Lennart Schraven ist glücklich darüber, dass der Raum so gut angenommen wird

00:16 Min. Verfügbar bis 02.03.2026

Lebendige Gemeinschaft statt trister Innenstädte

Seit Ende 2023 steht der Raum in der Bottroper Stadtmitte den Jugendlichen frei zur Verfügung - kostenfrei, denn der Eigentümer will die Immobilie erst in zwei bis drei Jahren für ein Projekt nutzen, bis dahin würde der Raum sonst leer stehen. Seitdem kommen und gehen die Schüler, wie sie wollen. Nur das Jugendschutzgesetz schreibt ihnen vor: um 22 Uhr ist Schluss. Möbel und Spiele vor Ort stammen aus Spenden. Teilweise griffen sie auch selbst zum Werkzeugkoffer, stapelten Europaletten aufeinander und nagelten Laminat darauf, um ihren ersten Tisch zu bauen.

Was mögen die Jugendlichen an ihrem Jugendtreff?

00:22 Min. Verfügbar bis 02.03.2026

Viele Städte im Ruhrgebiet kämpfen aktuell mit ähnlichen Problemen. Laut Handelsreport Ruhr der Industrie- und Handelskammer trifft der Leerstand vor allem die Innenstädte. Knapp 200.000 Quadratmeter potenzieller Verkaufsflächen stehen leer. Eine Umfrage des Handelsverbands zeigt, dass sich vor allem junge Besucher mehr Sportangebote wünschen und die Aufenthaltsqualität sowie Sauberkeit bemängeln. Flächendeckende Ideen oder Konzepte zu einem nachhaltigen Wandel sind Mangelware oder scheitern an den klammen Kassen der Kommunen.

Drei Jugendliche stehen in einem Jugendtreff mit Kicker und Dartscheibe.

Der Vorstand der Schülergewerkschaft ist stolz auf das, was sie geschafft haben.

Eine Idee für das ganze Ruhrgebiet?

Lennart ist zufrieden damit, wie der Raum genutzt wird. Auf dem Erfolg wollen er und die anderen Vorstandsmitglieder sich aber nicht ausruhen, sie haben noch einiges vor. Ihre Vision nennen sie "Das Haus der Zukunft". In ihrem Konzept gäbe es in einer Stadt mehrere Räume wie ihren Jugendtreff. Entweder zentral in einem Haus oder verteilt auf mehrere Gebäude. Die Räume, zum Beispiel eine Küche, ein Kunstraum, ein Partykeller oder auch Balkone und Beete zum Bepflanzen, könnten von den Jugendlichen eigenständig genutzt werden.

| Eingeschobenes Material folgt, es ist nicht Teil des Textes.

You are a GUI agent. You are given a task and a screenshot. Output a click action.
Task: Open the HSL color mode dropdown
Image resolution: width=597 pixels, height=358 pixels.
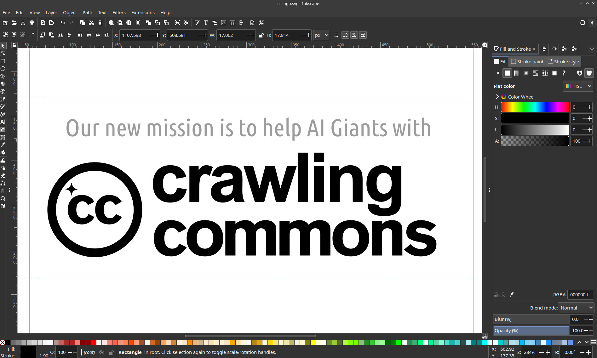(578, 86)
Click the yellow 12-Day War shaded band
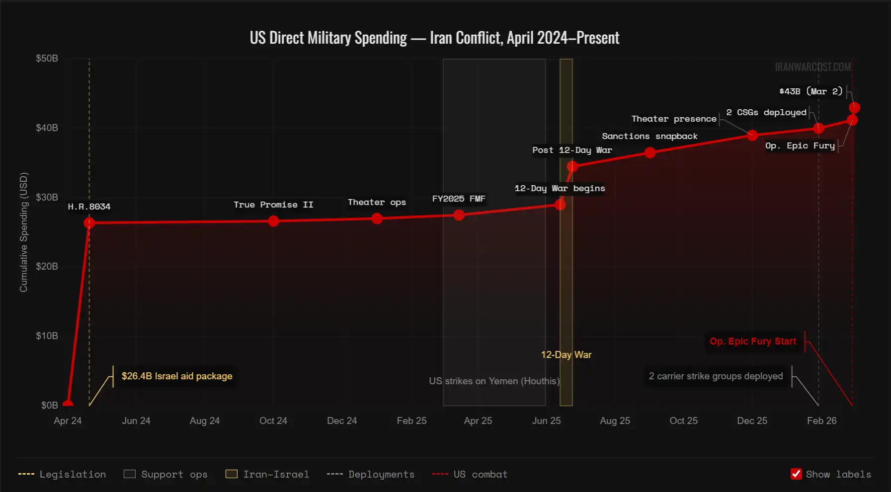 [x=566, y=273]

Die Selbstverwirklichung ist ihnen dabei besonders wichtig: "Ein Raum geht, ein neuer taucht auf, wo man etwas machen kann. Wo man sich selbst organisiert und etwas Eigenes erschaffen kann, um unsere Heimat, unser Zuhause etwas besser zu machen", erklärt Lennart. Ihre Idee stellen sie auch auf ihrer Website vor und wollen damit als Nächstes in das ISEK aufgenommen werden.

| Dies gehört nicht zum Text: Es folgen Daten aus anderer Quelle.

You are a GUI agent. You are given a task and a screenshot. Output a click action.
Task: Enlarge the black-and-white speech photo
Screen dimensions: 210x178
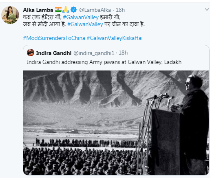click(116, 123)
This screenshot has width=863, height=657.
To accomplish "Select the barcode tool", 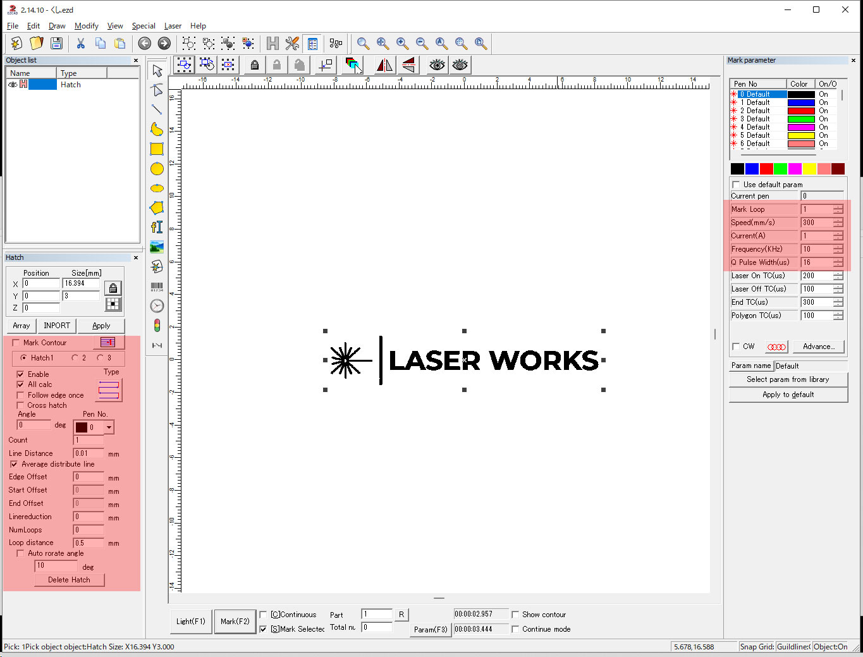I will pos(157,286).
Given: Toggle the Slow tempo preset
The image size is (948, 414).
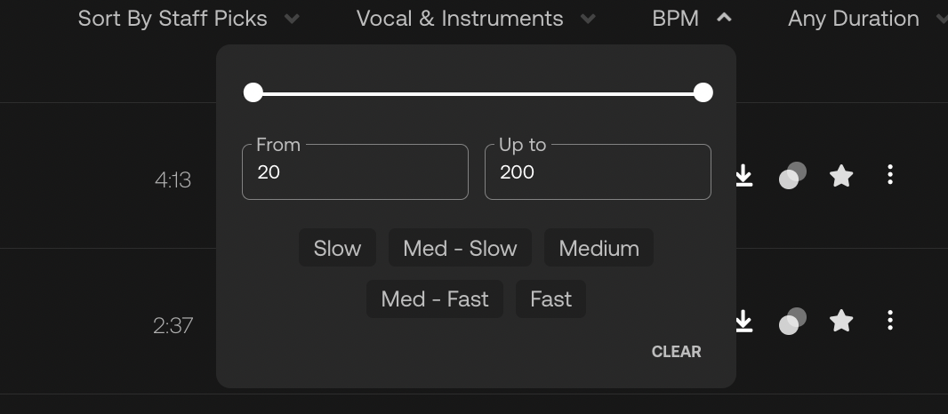Looking at the screenshot, I should (x=337, y=248).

Integriertes Städtebauliches Entwicklungskonzept

Die Abkürzung ISEK steht für "Integriertes Städtebauliches Entwicklungskonzept". Hierbei soll ein langfristiges Konzept entwickelt werden, wie die Innenstadt wieder attraktiver gemacht werden kann. Es geht dabei vor allem um öffentliche Räume, die Umgestaltung von Gebäuden und Mobilität. ISEK ist die Grundlage für die Beantragung von Städtebaufördermittel, mit denen öffentliche und private Investitionen vermittelt werden können.

Um mehr Schülerinnen und Schüler für ihr Vorhaben zu begeistern, besuchen Lennart und die anderen Vorstandmitglieder der Schülergewerkschaft regelmäßig andere Schulen in Bottrop. "Jetzt können wir anfangen, die nächsten Freunde mitzunehmen, die an den Realschulen sind und dafür sorgen, dass sich hier alle willkommen fühlen", so Lennart. Je mehr junge Menschen sich für ihre Vision engagieren, desto stärker sei ihre Stimme. Nur gemeinsam könnten sie wieder mehr Leben in die Innenstadt bringen, ist er überzeugt.

Über dieses Thema haben wir auch am 10.01.2024 im WDR Fernsehen berichtet: Lokalzeit Ruhr, 19.30 Uhr.